The core of the analysis relied on Open Brain AI, an open‑source online platform that extracts a comprehensive set of linguistic metrics. In total, 94 features were obtained: 22 phonological (e.g., syllable count, consonant place/manner ratios, stress patterns), 15 morphological (POS counts and ratios), 44 syntactic (modifier counts, clause types, case markers), and 13 lexical (total tokens, hapax legomena, Type‑Token Ratio, difficult‑word indices). Only variables present in at least 80 % of the documents were retained, yielding 9 201 observations across the ten essays.

Statistical testing was performed in R. For each feature, a Wilcoxon rank‑sum test compared the AI and human groups, with Holm correction applied to control family‑wise error. Effect sizes were quantified using Hedges’ g with 95 % confidence intervals. To identify the most discriminative cues, separate LASSO regression models were fitted for each linguistic domain, treating the source (AI vs. human) as the binary outcome and the domain‑specific features as predictors. LASSO’s penalization simultaneously performed variable selection and regularization, producing sparse, interpretable coefficient sets.

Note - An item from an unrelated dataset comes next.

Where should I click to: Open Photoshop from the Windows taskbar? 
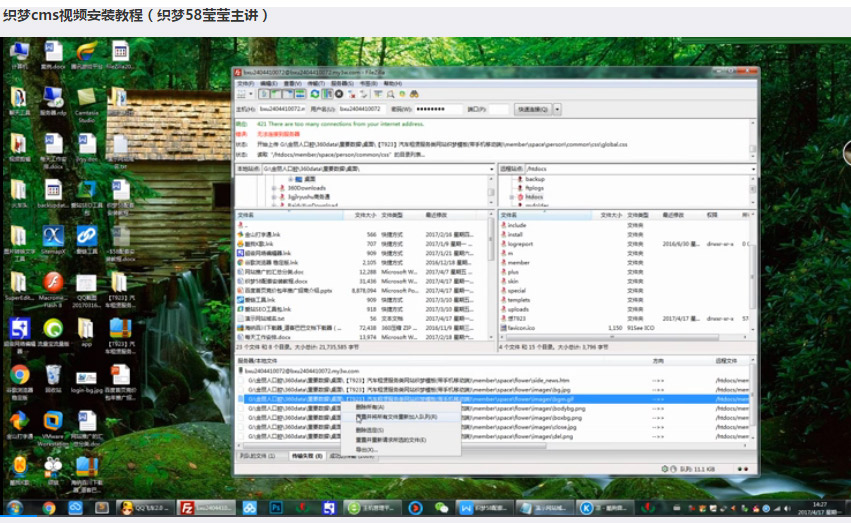tap(277, 508)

The results revealed systematic differences across all four linguistic levels. Phonologically, AI‑generated texts showed a higher proportion of certain consonant classes, particularly voiceless plosives, suggesting a bias toward more “hard” sounds. Morphologically, AI essays contained significantly more nouns and fewer pronouns and auxiliary verbs, indicating a denser, more nominal style. Syntactically, the use of modifiers—especially adjectival and prepositional phrases—was markedly lower in AI output, and sentence structures tended to follow a template‑like pattern (e.g., uniform introductions and conclusions). Lexically, AI texts exhibited a higher share of difficult or low‑frequency words, higher lexical density, and a lower Type‑Token Ratio, reflecting a tendency toward content‑heavy vocabulary at the expense of functional word variety.

These findings corroborate earlier qualitative observations that LLM‑generated prose often displays structural uniformity and a proclivity for high‑information content, while human writing relies more heavily on functional morphemes, cohesive devices, and varied lexical choices to maintain discourse coherence. The study demonstrates that automatically extracted linguistic features can reliably differentiate AI from human text, offering an interpretable alternative to black‑box probability‑based detectors such as DetectGPT.

Limitations include the modest sample size (only ten essays), the narrow topical range (IELTS prompts), and the inability to manipulate ChatGPT’s decoding parameters (temperature, top‑p, etc.) through the web interface. Consequently, the generalizability of the identified cues to other genres, languages, or LLM versions remains to be validated.

The authors suggest several avenues for future work: expanding the corpus to include diverse topics, registers, and languages; comparing multiple LLMs (e.g., GPT‑3.5, Claude, LLaMA) under controlled settings; integrating the identified statistical features with existing probability‑curvature detectors to build hybrid, more robust detection systems; and exploring real‑time applications in education, publishing, and plagiarism monitoring. By pinpointing where AI‑generated language diverges from human norms, the research provides actionable insights for improving LLM training regimes, enhancing the naturalness of generated text, and developing transparent tools for assessing AI‑produced content.